Pathologies/comorbidities
Diabetes mellitus and cascaded comorbidities: major issues in medical care of wounds
The global prevalence of diabetes has reached an epidemic scale by almost half of billion patients worldwide [82]; the prediction for the next decades is highly pessimistic. This reflects a dramatic increase in associated risk factors and severe comorbidities frequently linked to disturbed WH. Diabetic individuals demonstrate disturbances in all individual processes and healing stages that collectively lead to overall impaired healing of acute wounds and are prone to chronic non-healing wounds such as the diabetic foot ulcers. Rates of lower limb amputation in populations with diabetic history are up to 20 times higher compared to those in non-diabetic populations [82].

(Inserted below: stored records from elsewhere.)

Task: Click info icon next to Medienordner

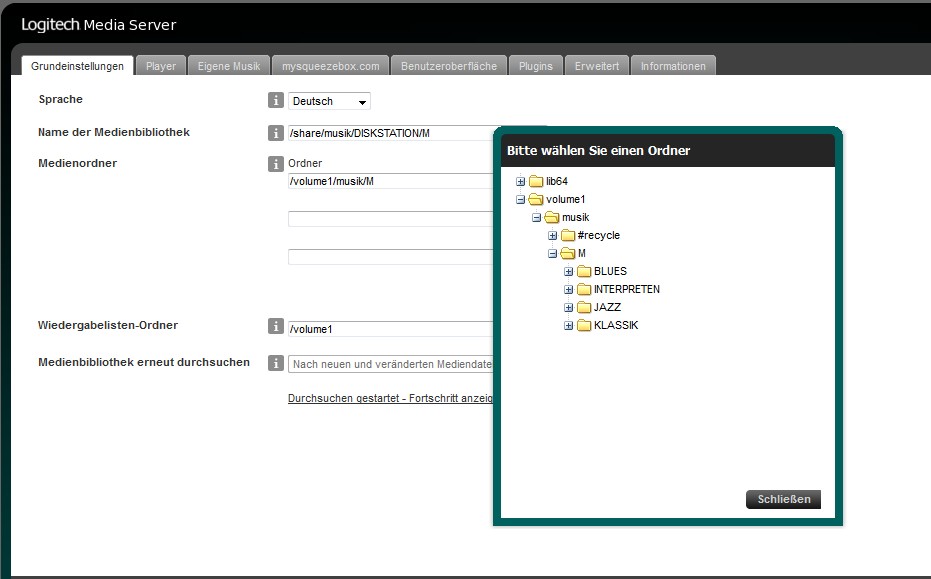Action: click(276, 163)
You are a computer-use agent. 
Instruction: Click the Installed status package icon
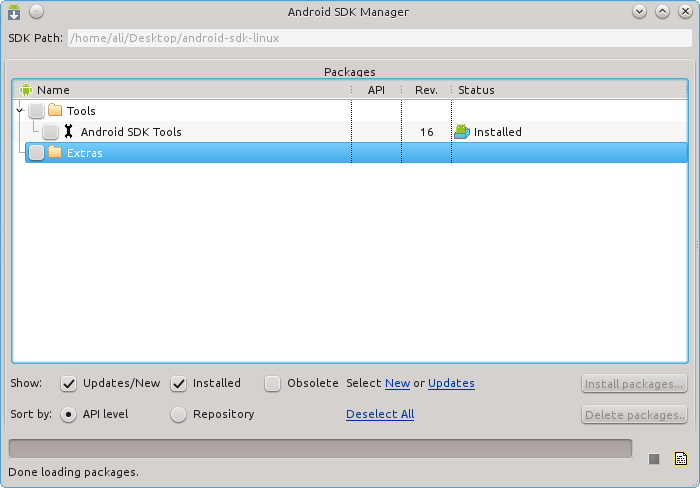pyautogui.click(x=462, y=132)

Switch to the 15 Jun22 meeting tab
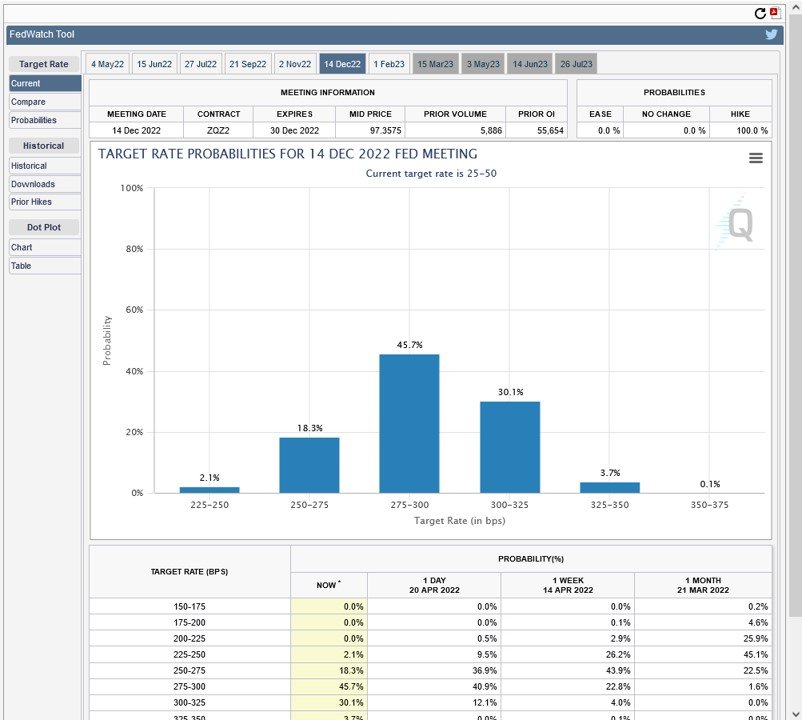154,64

Diabetic patients demonstrate deficient neutrophil chemotaxis, phagocytic, and microbicidal activities contributing to the high susceptibility to infections [88,89,90]. Aberrant cellular infiltration [91], insufficient macrophage activation [92], decreased release of TNFα, IL-1β and VEGF from macrophages [93], and impaired leukocyte function [94] have been shown to negatively impact wound healing in diabetic individuals.

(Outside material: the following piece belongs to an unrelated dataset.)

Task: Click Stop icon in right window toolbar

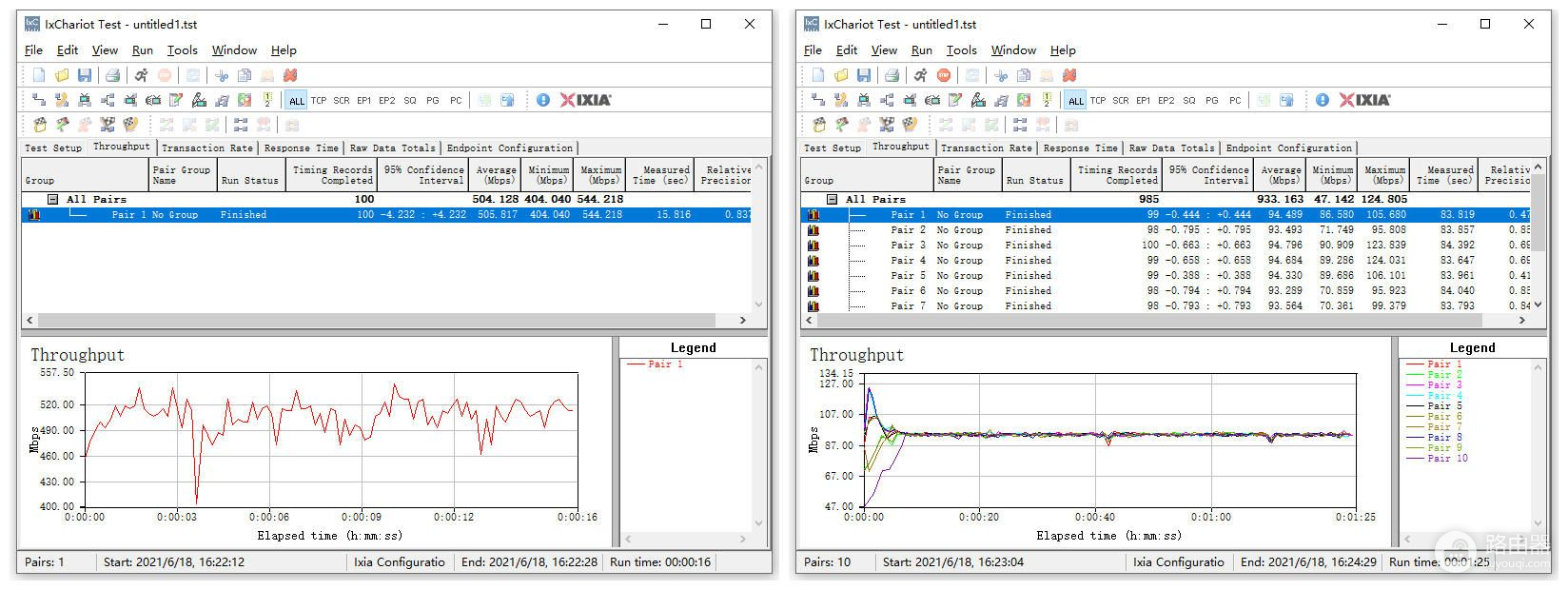Action: (943, 75)
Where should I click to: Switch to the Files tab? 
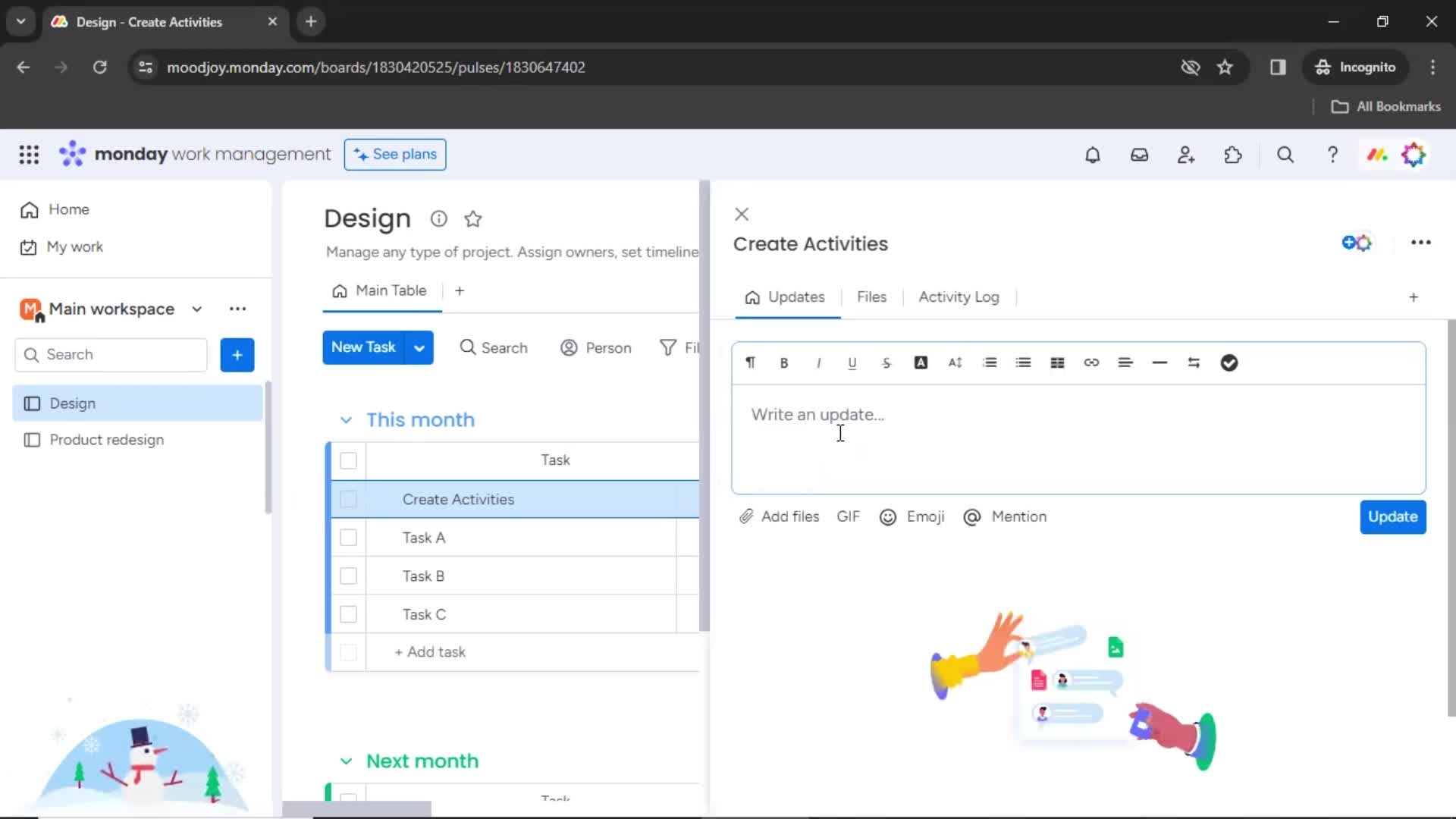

Fibroblasts from diabetic foot ulcers are characterised by strongly decreased proliferative response to growth factors [95] and impaired signalling resulting in a diminished formation of granulation tissue [96, 97].
Between 30 to 50% of diabetic patients suffer from peripheral neuropathy, which increases the risk of ulcer development and predisposes them to delayed cutaneous tissue repair [98,99,100]. In the diabetic condition, the entire core of neuropeptides is strongly dysregulated such as downregulated SP, NPY, CGRP and upregulated CRF, α-MSH and NT. These neuropeptides play a key role in several stages of WH acting as chemoattractants, modulating permeability of blood vessels, improving adhesion of leucocytes, regulating expression of cytokines, stimulating endothelial cell proliferation, and enhancing VEGF release. The overall altered neuropeptide expression leads to the dysregulation of the downstream cytokines in the skin that results in the impaired wound healing [101].

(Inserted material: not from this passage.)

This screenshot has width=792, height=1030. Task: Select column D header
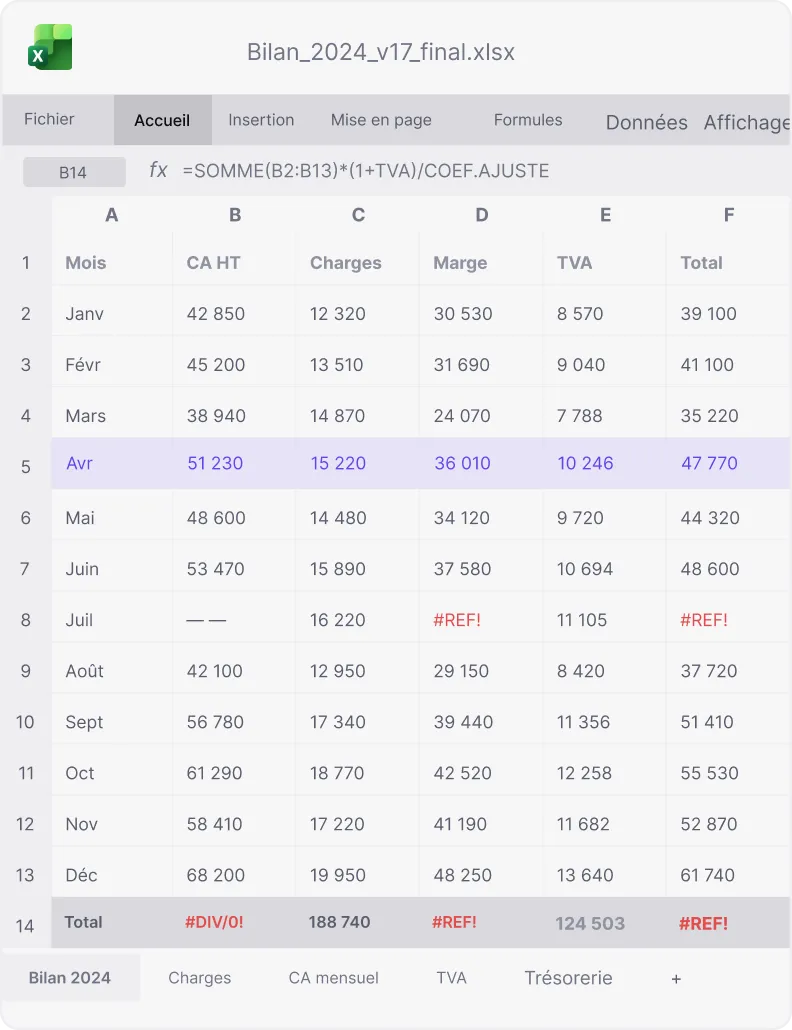pos(481,215)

Excessive activation of MMP-2 and MMP-9 combined with persistent nitrosative and oxidative stress and with excessive formation of advanced glycation end-products leads to ECM instability and to the breakdown of essential matrix proteins and growth factors [102,103,104,105]. Diabetic individuals show delayed reepithelialisation [106] and altered sensitivity to VEGF resulting in decreased angiogenesis [107].
Lastly, diabetic patients are strongly predisposed to severe comorbidities each of them individually and collectively altogether are functionally linked to impaired wound healing as analysed below in detail.
Cardio-vascular disease is critical for WH and follow-up cascade of pathologies
In general, vascular diseases resulting in local and/or systemic ischemic effects strongly affect healing processes, due to undersupplied oxygen and diminished levels of essential nutrients delivered to the tissue. Chronic non-healing wounds developed in the lower limbs is the typical complication of advanced diabetes as described above. Cardiac component plays a role as well. Hence, it has been shown that heart failure is predictive for the delayed healing of diabetic foot ulcers being strongly associated with poor prognosis [108, 109]. Further, heart failure is an independent risk factor for venous leg ulcers [110].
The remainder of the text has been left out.